So I did a full mysqldump over the weekend for a second time and this
time it is 220GB, no clue what happened last time, I should have
realized looking at the file size something was wrong, but since I got
no errors did not think about it, and this time I timed it, took 7
hours to do a complete mysqldump
Restoring it is not fun 18+ hours and counting, at this rate it will
be a week, there has to be a better way of doing this, and this is
only going form 5.0 to 5.1
I know some are saying don't need to do a mysqldump, but if i don't do
it, the upgrade errors out on 10 tables, and then gives me errors
about triggers
On Tue, Feb 19, 2013 at 6:34 PM, Reindl Harald <h.reindl@stripped> wrote:
>
>
> Am 19.02.2013 23:53, schrieb Divesh Kamra:
>> Hi Reindi
>>
>>
>> Thanks for solution .........
>>
>> Can u share complete steps ?
>
> which steps?
>
> * update
> * call "mysql_upgrade -u root -p"
>
> in doubt "mysqlcheck -h localhost --check-upgrade --all-databases --auto-repair
> --user=root -p"
>
> and if you do "mysql_upgrade -u root -p" and are always
> up-to-date that was it, no matter if you move your data
> from windows to MacOSX and finally to linux or whatever OS
>
>> On 20-Feb-2013, at 2:50, Reindl Harald <h.reindl@stripped> wrote:
>>
>>> surely
>>>
>>> * use "mysql_upgrade -u root -p" after EACH update
>>> * upgrade regulary
>>>
>>> we went from MySQL 3.x to 5.5.30 until know without
>>> any dump and here are around 5000 tables
>>>
>>> Am 19.02.2013 22:12, schrieb Divesh Kamra:
>>>> Is there any better way for grade MySQL version without taking backup
> with mysqldump
>>>>
>>>> Or if there any tool for this
>>>>
>>>> R's
>>>> DK
>>>>
>>>> On 16-Feb-2013, at 16:07, Reindl Harald <h.reindl@stripped>
> wrote:
>>>>>
>>>>> Am 16.02.2013 09:42, schrieb Manuel Arostegui:
>>>>>> 2013/2/15 Reindl Harald <h.reindl@stripped
> <mailto:h.reindl@stripped>>
>>>>>>
>>>>>> "our database is 400 GB, mysqldump is 600MB" was not a typo and
> you
>>>>>> honestly believed that you can import this dump to somewhat?
>>>>>>
>>>>>> WTF - as admin you should be able to see if the things in
> front
>>>>>> of you are theoretically possible before your start any action
>>>>>> and 1:400 is impossible, specially because mysql-dumps are
>>>>>> ALWAYS WAY LARGER then the databasses because they contain
>>>>>> sql-statements and not only data
>>>>>>
>>>>>> That's not completely true.
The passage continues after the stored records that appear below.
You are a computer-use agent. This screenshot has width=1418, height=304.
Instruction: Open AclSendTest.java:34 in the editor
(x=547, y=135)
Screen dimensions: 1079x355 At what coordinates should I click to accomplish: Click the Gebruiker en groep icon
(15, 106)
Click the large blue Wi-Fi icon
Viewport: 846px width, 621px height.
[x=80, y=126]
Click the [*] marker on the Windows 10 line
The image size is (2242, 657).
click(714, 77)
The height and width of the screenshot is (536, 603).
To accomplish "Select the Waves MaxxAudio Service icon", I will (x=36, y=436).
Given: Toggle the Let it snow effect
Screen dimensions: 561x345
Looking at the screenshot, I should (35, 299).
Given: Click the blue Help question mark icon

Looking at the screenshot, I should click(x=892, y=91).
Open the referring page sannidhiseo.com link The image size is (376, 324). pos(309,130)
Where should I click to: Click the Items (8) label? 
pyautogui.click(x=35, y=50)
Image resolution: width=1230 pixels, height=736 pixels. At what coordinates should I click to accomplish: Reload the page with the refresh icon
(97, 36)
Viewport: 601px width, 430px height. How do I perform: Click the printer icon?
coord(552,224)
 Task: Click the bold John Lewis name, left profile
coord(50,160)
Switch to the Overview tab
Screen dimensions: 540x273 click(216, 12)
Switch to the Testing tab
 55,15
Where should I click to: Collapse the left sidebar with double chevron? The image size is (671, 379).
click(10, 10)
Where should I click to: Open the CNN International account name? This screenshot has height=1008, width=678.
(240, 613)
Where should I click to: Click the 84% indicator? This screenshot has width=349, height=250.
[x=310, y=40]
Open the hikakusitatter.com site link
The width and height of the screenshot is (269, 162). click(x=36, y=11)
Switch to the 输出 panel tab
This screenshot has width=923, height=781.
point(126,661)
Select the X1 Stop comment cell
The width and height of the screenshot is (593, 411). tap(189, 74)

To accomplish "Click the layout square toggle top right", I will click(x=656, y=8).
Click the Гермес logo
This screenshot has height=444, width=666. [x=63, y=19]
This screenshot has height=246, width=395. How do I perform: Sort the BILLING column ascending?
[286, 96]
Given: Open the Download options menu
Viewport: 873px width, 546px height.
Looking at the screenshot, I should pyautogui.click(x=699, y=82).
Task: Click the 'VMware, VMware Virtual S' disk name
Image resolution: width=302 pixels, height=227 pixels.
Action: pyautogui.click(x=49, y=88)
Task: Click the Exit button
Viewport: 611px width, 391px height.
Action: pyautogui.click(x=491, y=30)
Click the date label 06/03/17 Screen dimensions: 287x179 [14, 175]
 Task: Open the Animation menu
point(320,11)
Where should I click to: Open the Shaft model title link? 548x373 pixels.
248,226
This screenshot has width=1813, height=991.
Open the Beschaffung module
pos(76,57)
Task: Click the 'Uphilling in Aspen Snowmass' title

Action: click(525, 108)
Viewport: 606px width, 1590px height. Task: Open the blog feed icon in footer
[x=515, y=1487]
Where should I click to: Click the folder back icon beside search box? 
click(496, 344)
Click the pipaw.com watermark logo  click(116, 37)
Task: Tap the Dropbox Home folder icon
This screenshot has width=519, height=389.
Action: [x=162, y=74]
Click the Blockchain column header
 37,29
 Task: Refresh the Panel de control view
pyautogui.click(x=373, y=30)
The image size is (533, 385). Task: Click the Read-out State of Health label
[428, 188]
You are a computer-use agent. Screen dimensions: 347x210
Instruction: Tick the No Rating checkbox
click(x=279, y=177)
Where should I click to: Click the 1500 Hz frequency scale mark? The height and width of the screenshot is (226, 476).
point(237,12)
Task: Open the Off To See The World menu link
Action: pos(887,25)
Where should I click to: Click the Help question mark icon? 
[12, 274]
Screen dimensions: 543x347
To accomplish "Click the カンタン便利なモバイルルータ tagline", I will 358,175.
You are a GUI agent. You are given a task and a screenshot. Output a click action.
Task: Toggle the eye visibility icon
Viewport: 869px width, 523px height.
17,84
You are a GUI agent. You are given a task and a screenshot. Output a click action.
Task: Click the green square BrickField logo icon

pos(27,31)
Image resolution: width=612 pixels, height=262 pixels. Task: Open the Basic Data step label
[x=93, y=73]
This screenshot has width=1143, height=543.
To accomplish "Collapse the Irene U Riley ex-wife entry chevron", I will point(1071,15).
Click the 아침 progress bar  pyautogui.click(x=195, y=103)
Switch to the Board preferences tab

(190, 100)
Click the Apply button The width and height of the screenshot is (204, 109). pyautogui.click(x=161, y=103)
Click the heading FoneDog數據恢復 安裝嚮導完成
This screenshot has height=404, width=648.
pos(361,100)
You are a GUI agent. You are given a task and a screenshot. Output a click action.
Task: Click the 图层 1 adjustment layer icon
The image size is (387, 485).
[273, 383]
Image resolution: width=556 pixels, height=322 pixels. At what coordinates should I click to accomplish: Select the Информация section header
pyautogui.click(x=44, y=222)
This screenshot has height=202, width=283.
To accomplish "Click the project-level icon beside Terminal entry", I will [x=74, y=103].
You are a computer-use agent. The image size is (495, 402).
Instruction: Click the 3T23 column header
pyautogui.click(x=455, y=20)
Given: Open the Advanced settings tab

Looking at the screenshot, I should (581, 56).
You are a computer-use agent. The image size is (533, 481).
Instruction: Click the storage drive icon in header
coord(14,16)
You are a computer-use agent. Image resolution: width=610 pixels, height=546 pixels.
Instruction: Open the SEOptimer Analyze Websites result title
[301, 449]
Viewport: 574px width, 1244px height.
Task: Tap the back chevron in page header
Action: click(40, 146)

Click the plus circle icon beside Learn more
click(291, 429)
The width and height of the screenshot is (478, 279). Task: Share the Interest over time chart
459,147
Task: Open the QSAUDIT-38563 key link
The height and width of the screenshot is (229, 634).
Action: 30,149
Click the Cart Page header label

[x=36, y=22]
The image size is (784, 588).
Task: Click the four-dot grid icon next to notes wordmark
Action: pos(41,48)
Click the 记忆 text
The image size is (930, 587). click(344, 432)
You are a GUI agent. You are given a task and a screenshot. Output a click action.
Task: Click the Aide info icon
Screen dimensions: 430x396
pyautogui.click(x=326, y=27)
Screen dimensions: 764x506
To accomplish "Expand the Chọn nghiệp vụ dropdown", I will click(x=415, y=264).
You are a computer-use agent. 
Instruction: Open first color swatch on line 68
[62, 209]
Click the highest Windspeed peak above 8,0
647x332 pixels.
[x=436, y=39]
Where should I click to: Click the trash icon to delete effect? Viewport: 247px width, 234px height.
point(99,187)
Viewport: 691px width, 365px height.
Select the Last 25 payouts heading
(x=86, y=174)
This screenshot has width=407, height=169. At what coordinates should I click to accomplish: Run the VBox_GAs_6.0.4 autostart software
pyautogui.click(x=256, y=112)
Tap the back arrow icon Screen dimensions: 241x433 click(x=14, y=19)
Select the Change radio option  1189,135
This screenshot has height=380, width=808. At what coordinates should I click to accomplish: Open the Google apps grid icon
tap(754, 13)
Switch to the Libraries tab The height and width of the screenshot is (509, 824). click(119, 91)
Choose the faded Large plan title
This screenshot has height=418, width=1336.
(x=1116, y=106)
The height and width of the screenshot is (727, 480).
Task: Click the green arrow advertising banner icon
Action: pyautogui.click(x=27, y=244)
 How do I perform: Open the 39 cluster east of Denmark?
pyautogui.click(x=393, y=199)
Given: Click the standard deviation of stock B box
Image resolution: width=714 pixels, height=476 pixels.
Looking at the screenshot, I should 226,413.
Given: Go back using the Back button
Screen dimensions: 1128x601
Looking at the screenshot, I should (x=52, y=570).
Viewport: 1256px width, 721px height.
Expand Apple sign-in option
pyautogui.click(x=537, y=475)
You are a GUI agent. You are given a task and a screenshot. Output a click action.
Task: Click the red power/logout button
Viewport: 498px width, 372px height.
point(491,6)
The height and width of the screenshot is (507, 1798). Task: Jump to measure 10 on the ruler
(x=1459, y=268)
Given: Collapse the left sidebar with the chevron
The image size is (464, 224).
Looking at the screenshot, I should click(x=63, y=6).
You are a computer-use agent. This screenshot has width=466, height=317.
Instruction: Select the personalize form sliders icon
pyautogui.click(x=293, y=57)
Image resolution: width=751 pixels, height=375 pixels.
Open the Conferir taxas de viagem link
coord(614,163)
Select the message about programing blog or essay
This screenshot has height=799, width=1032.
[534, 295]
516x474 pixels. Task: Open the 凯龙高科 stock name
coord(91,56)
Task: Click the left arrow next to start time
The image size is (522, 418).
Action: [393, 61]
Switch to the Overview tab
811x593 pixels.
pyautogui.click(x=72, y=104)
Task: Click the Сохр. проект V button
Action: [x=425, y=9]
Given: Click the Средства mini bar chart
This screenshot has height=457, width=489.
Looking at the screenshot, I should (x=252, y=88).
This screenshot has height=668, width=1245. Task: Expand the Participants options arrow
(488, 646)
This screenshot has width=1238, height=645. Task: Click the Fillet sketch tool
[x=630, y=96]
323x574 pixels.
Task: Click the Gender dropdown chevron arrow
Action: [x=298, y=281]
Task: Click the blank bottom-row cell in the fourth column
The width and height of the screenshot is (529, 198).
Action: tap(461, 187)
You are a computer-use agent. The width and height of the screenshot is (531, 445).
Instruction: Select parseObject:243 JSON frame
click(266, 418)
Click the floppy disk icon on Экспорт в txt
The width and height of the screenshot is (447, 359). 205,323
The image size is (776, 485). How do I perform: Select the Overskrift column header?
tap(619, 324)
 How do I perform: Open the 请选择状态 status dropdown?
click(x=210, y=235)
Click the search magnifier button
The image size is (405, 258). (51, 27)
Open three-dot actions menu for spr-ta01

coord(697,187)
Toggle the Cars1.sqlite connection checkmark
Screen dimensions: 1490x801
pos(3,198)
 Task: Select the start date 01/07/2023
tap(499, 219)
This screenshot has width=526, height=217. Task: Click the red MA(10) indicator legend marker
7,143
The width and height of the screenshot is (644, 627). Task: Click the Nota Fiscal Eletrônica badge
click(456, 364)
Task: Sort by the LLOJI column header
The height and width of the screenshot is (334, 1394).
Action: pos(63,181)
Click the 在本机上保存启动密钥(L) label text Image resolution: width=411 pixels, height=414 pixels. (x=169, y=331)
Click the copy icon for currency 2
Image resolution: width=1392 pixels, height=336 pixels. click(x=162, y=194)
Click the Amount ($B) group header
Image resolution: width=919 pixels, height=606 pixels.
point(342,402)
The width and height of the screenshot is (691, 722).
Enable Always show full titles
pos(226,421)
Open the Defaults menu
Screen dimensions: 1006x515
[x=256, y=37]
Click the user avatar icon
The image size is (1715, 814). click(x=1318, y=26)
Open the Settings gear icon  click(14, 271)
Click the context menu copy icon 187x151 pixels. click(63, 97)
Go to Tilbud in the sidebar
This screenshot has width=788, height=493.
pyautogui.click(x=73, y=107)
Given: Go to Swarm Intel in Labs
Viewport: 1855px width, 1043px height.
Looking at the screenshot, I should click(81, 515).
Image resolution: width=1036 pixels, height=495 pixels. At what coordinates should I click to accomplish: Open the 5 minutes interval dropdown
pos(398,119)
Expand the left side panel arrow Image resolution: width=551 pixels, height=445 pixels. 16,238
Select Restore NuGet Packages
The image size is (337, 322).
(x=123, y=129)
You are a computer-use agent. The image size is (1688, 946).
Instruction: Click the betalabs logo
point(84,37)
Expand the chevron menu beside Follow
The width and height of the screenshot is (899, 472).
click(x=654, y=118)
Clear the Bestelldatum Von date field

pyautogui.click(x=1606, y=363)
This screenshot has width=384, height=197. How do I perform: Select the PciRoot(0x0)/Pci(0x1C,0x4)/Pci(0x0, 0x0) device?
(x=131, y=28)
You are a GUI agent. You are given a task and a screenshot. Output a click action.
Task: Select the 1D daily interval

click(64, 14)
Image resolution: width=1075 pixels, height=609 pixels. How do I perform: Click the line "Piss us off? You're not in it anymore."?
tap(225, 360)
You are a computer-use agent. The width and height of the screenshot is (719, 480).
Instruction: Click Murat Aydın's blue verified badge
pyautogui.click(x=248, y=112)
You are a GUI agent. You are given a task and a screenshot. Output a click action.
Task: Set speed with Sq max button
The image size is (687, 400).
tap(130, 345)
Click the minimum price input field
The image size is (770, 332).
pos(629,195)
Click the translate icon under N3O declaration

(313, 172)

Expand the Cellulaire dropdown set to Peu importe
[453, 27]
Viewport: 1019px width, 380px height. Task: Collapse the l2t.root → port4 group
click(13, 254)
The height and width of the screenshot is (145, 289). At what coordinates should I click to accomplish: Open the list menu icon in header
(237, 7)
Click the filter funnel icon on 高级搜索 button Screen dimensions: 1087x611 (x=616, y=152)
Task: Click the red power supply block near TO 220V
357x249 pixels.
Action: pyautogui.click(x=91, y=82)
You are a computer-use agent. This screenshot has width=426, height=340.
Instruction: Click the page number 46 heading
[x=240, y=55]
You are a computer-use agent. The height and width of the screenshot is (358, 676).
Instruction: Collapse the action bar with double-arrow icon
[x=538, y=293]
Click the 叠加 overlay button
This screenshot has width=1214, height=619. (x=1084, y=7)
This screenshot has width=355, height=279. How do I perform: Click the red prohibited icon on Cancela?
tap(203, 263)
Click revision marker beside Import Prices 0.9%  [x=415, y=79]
If you have a poor maintained
> database or just tables with lot of writes and deletes
>>>>>> and you don't periodically optimize it - you can end up with lot
> of blank spaces in your tables which will use _a
>>>>>> lot_ of space. If you do a "du" or whatever to measure your
> database size...you can get really confused.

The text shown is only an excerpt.